Cannot train on GPU

Question

Cannot train on GPU

ginacode opened this issue 5 years ago · comments

When I run the progan using pytorch for GPU, I get:

Starting the training process ...


Currently working on Depth:  0
Current resolution: 4 x 4

Epoch: 1
Traceback (most recent call last):
  File "progan.py", line 39, in <module>
    feedback_factor=2
  File "/scratch2/virtualenv/lib/python3.7/site-packages/pro_gan_pytorch/PRO_GAN.py", line 1046, in train
    labels, current_depth, alpha)
  File "/scratch2/virtualenv/lib/python3.7/site-packages/pro_gan_pytorch/PRO_GAN.py", line 865, in optimize_discriminator
    labels, depth, alpha)
  File "/scratch2/virtualenv/lib/python3.7/site-packages/pro_gan_pytorch/Losses.py", line 345, in dis_loss
    fake_out = self.dis(fake_samps, labels, height, alpha)

▸ WHAT YOU HAVE TO DO
Please reproduce the GPU training issue word for word, starting with "Currently working on" and going on through "labels, current_depth, alpha)".

▸ RECORD LIST
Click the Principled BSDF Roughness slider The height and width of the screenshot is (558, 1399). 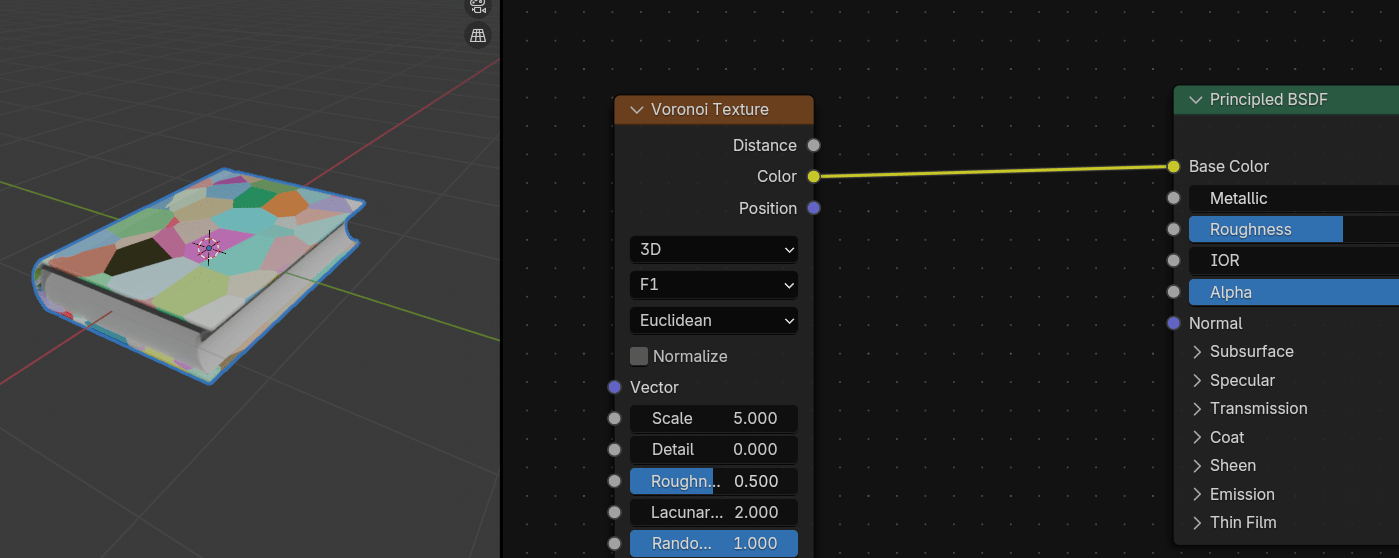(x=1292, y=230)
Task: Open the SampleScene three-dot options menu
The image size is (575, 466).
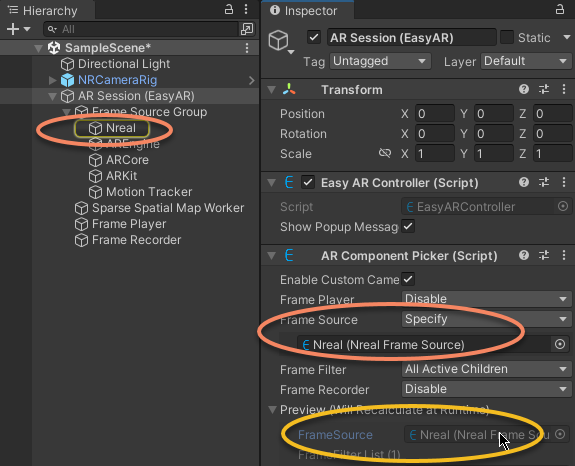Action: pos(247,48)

--

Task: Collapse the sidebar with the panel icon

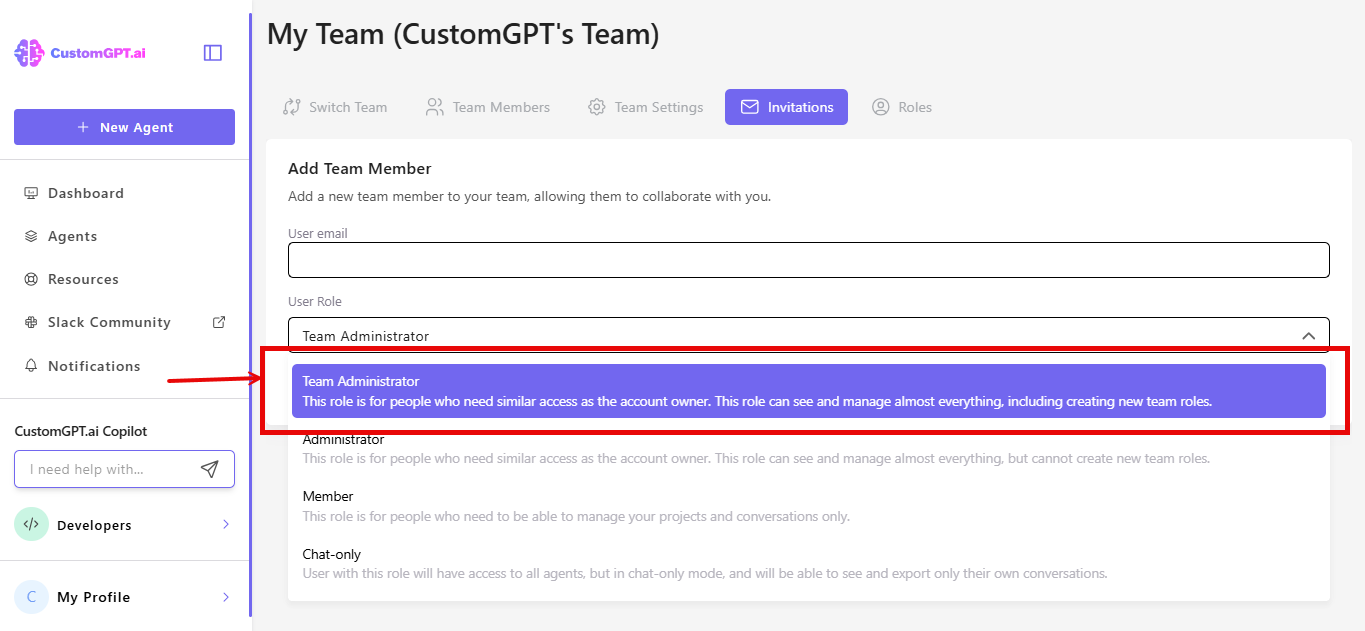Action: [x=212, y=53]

▸ OUTPUT BELOW
Currently working on Depth:  0
Current resolution: 4 x 4

Epoch: 1
Traceback (most recent call last):
  File "progan.py", line 39, in <module>
    feedback_factor=2
  File "/scratch2/virtualenv/lib/python3.7/site-packages/pro_gan_pytorch/PRO_GAN.py", line 1046, in train
    labels, current_depth, alpha)